See the relevant documentation for more information.


A special mention is needed for the iterators returned by views and groups. Most of the times they meet the requirements of random access iterators, in all cases they meet at least the requirements of bidirectional iterators.
In other terms, they are suitable for use with the parallel algorithms of the standard library. If it's not clear, this is a great thing.

As an example, this kind of iterators can be used in combination with std::for_each and std::execution::par to parallelize the visit and therefore the update of the components returned by a view or a group, as long as the constraints previously discussed are respected:

auto view = registry.view<position, const velocity>();

std::for_each(std::execution::par_unseq, view.begin(), view.end(), [&view](auto entity) {
    // ...

This can increase the throughput considerably, even without resorting to who knows what artifacts that are difficult to maintain over time.
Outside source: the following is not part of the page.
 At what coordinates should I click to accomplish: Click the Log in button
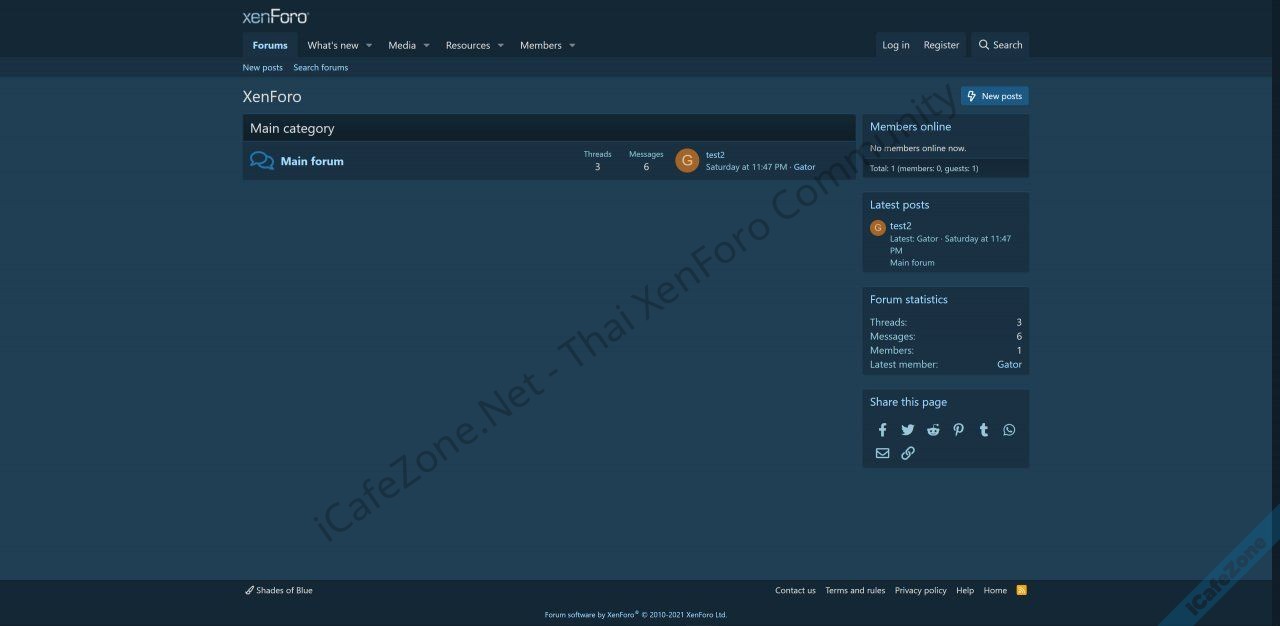click(x=896, y=45)
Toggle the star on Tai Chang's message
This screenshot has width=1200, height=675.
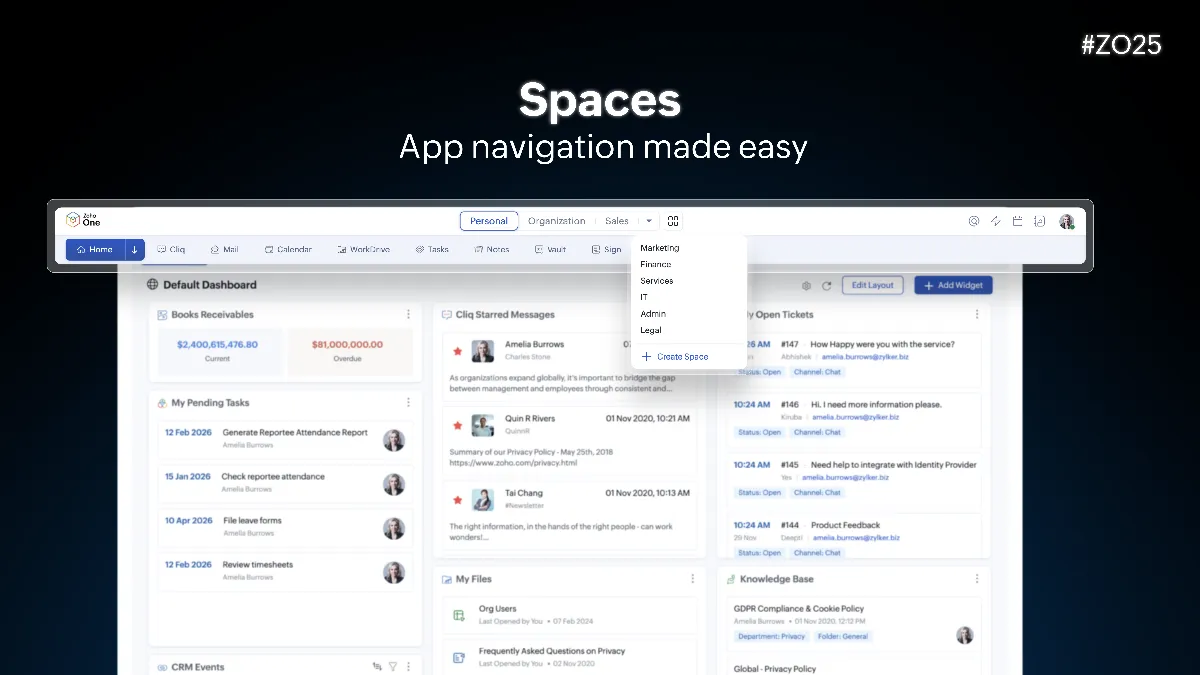458,499
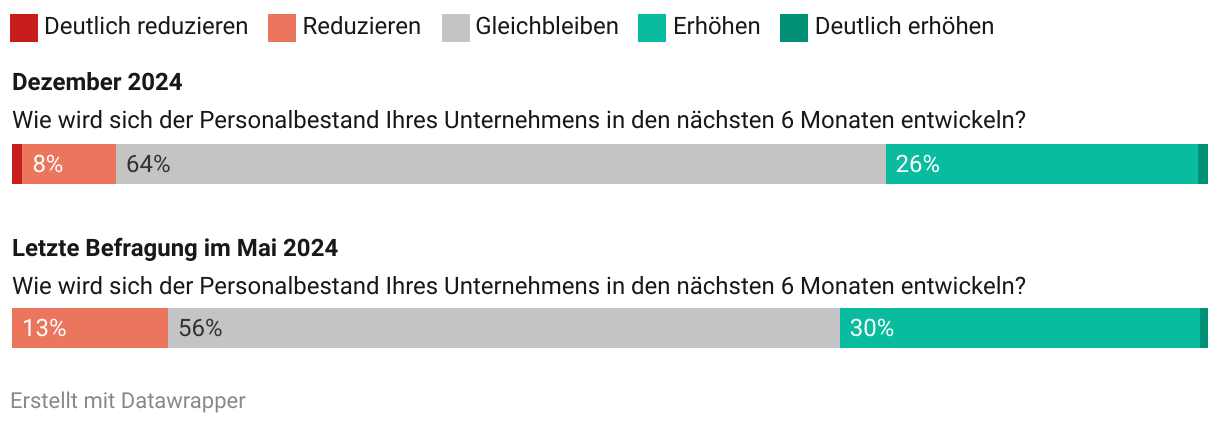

Unfortunately, because of the limitations of the current revision of the standard, the parallel std::for_each accepts only forward iterators. This means that the default iterators provided by the library cannot return proxy objects as references and must return actual reference types instead.
This may change in the future and the iterators will almost certainly return both the entities and a list of references to their components by default sooner or later. Multi-pass guarantee won't break in any case and the performance should even benefit from it further.

Beyond this document

There are many other features and functions not listed in this document.
EnTT and in particular its ECS part is in continuous development and some things could be forgotten, others could have been omitted on purpose to reduce the size of this file. Unfortunately, some parts may even be outdated and still to be updated.

For further information, it's recommended to refer to the documentation included in the code itself or join the official channels to ask a question.